Exercise prompt ->
Go through the listing below. Copy each line that has the string "element".

Data provided ->
- - - - - - -

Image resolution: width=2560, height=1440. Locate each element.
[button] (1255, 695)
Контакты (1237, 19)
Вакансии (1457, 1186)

- - - - - - -

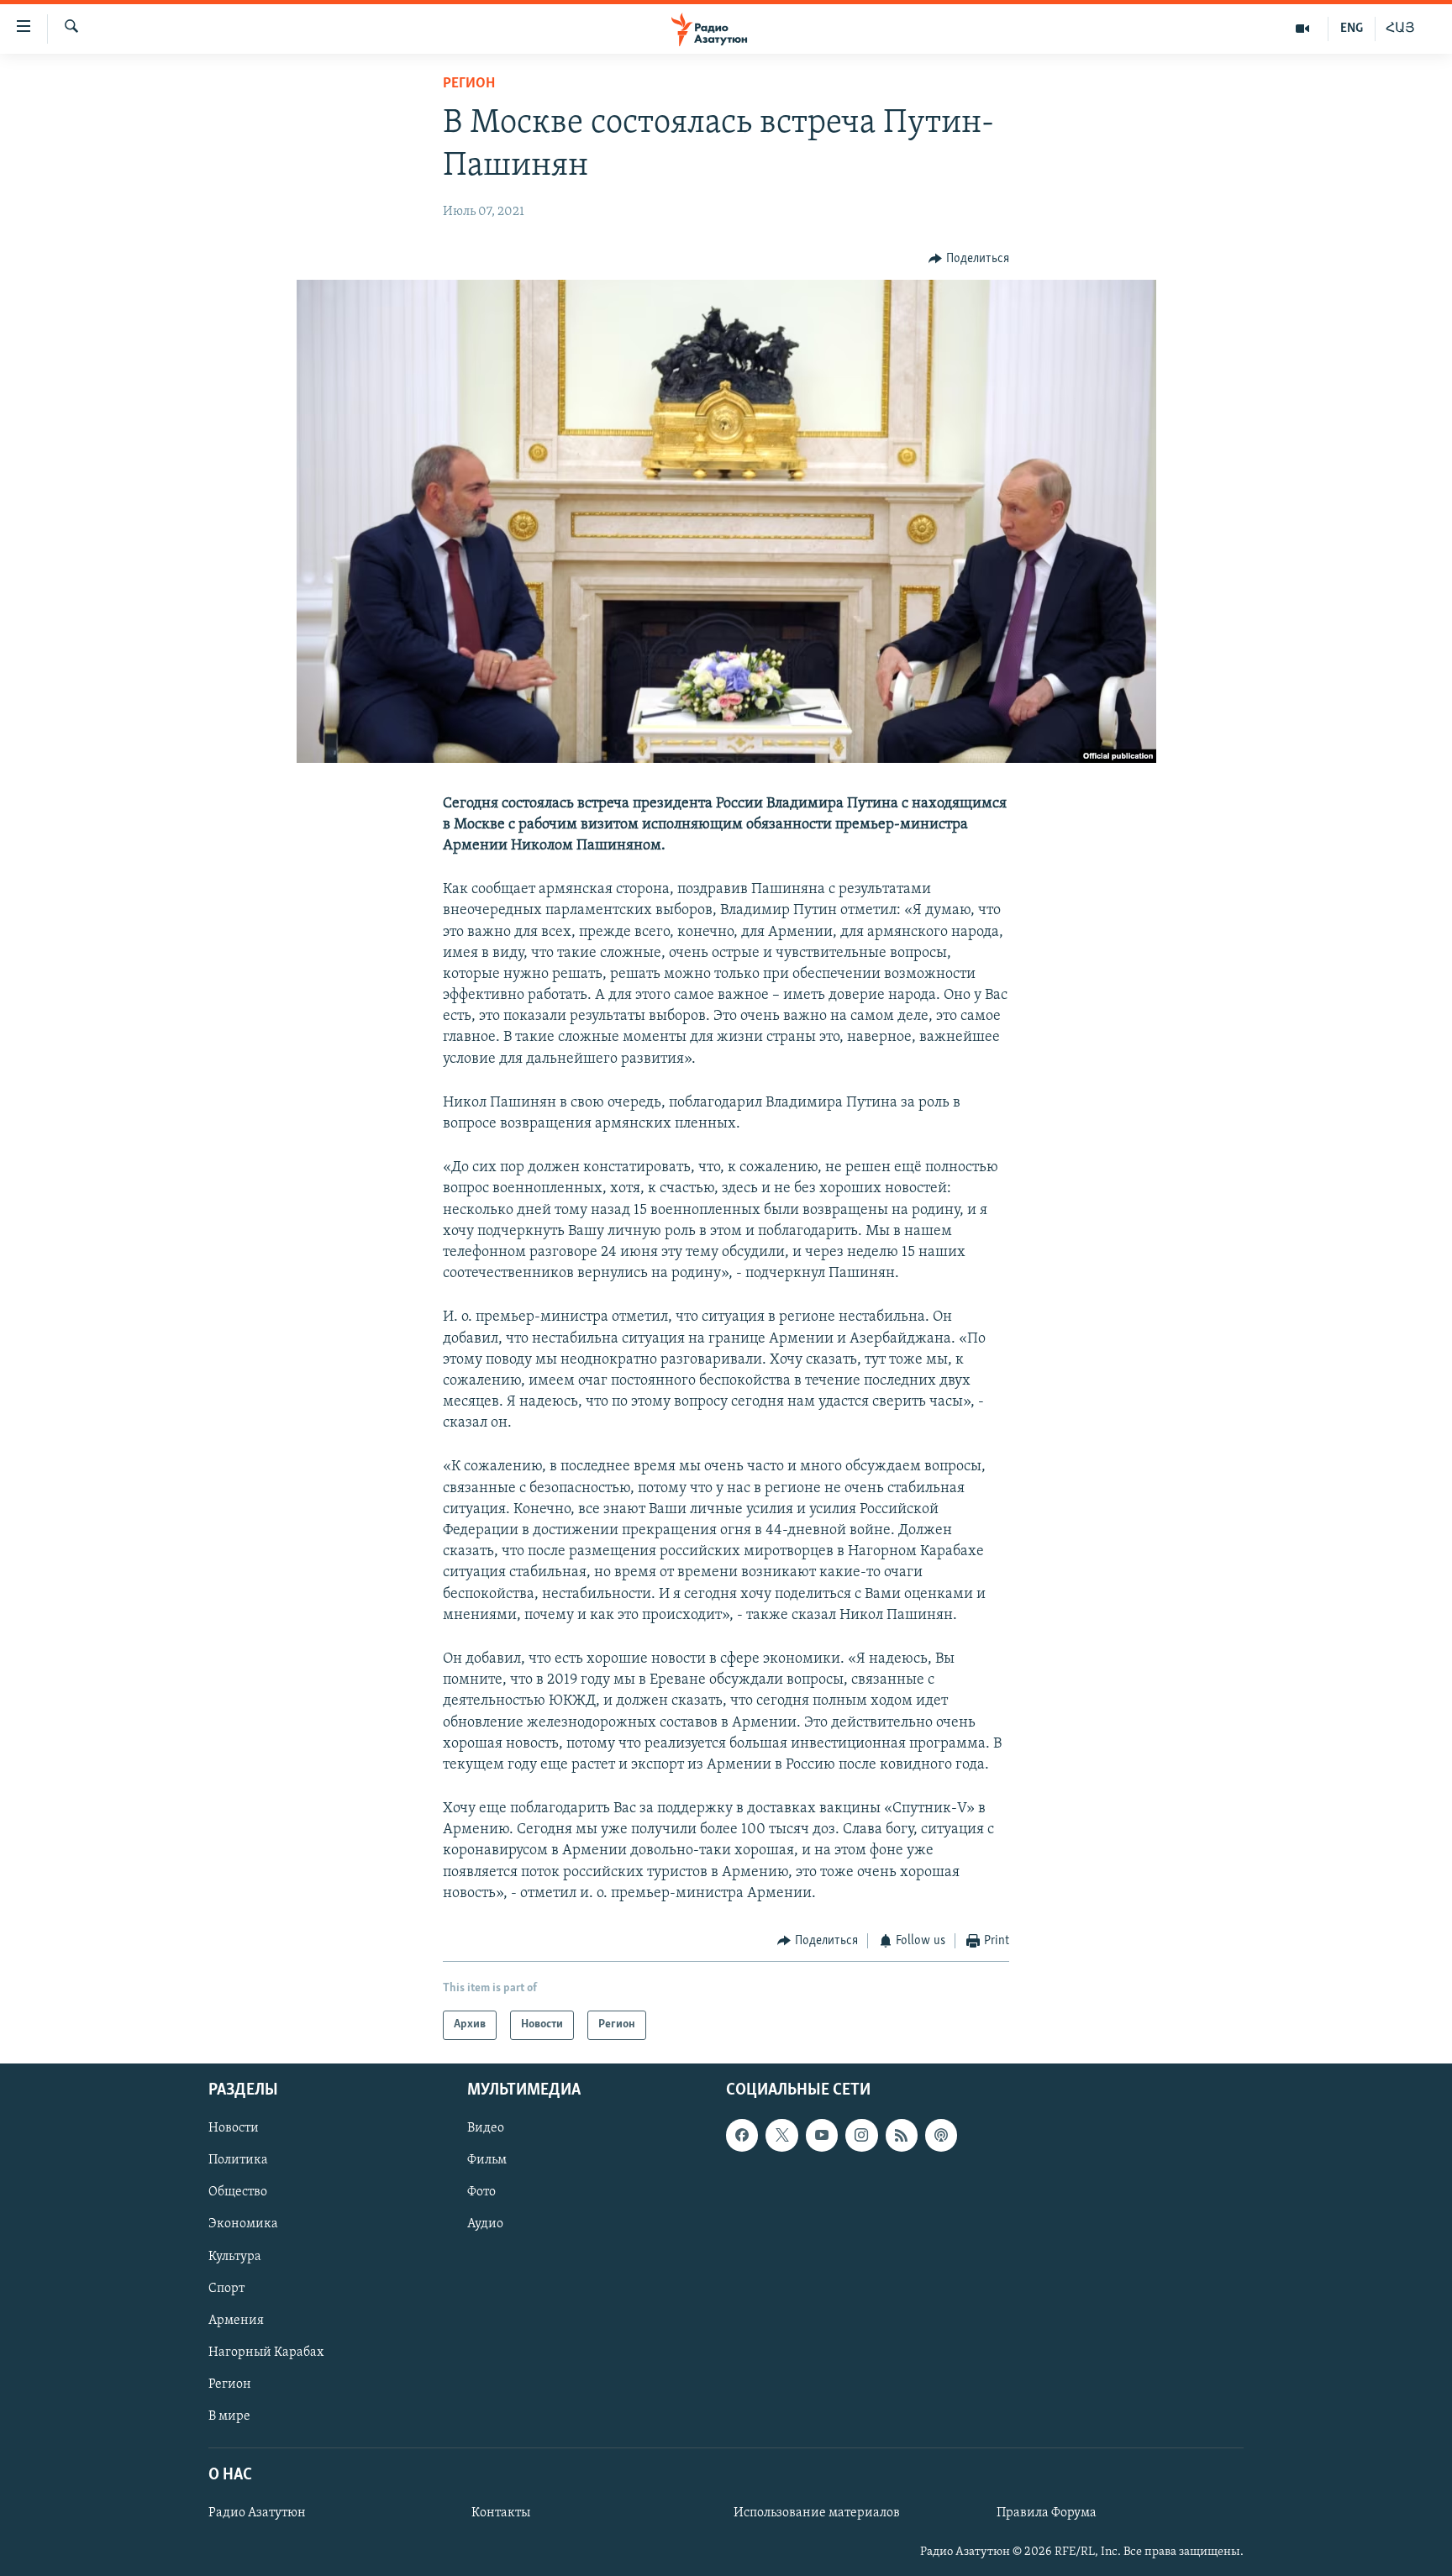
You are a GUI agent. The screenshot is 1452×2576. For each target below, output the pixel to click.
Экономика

- - - - - - -

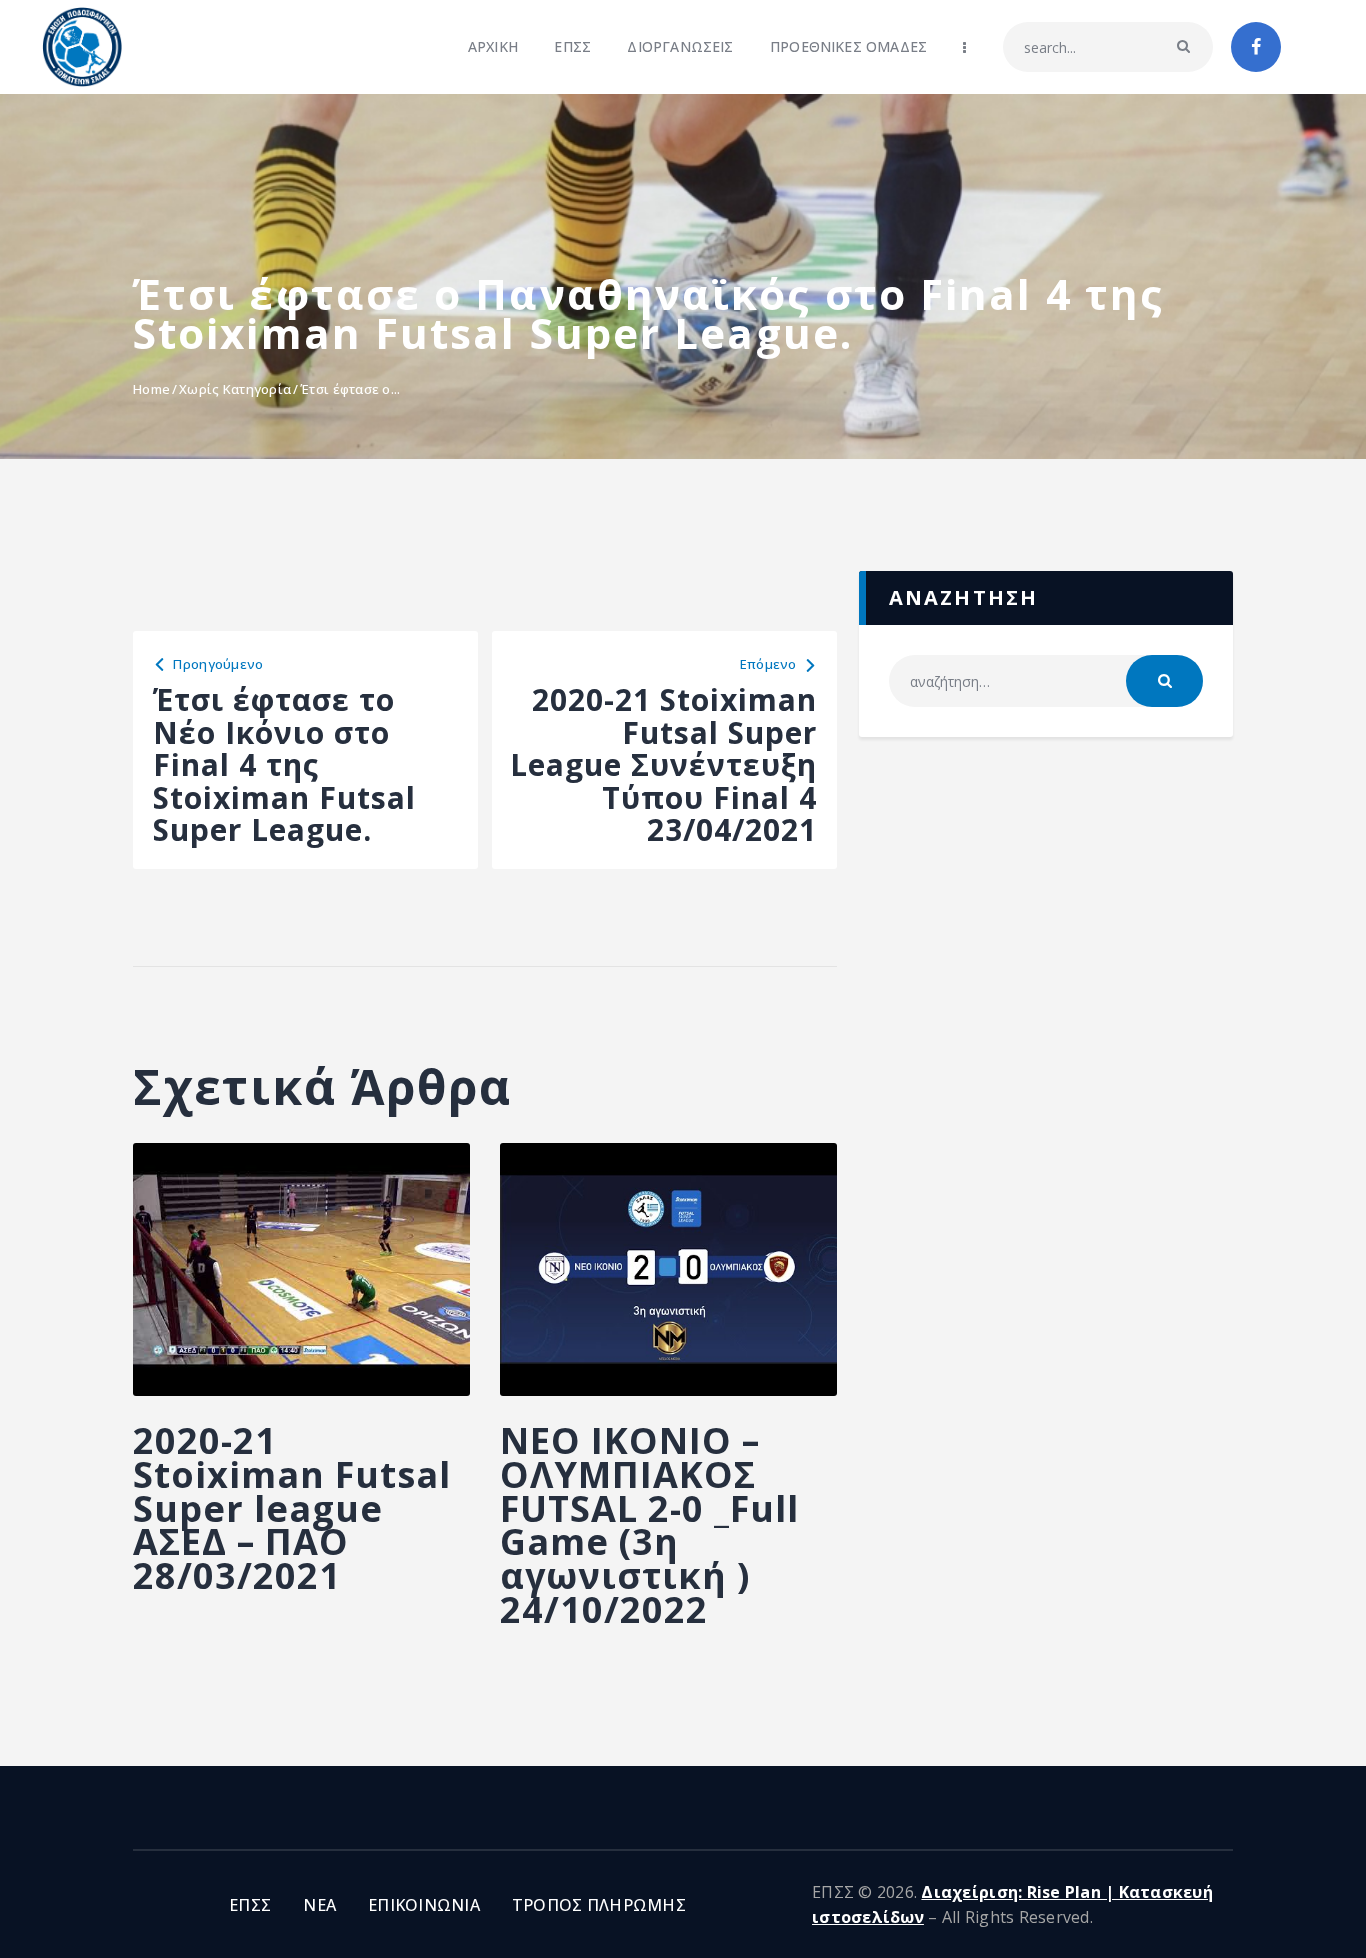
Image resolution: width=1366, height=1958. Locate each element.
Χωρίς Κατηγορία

- - - - - - -

Expected answer ->
Image resolution: width=2560, height=1440. Locate each element.
Image resolution: width=1366, height=1958. Locate each element.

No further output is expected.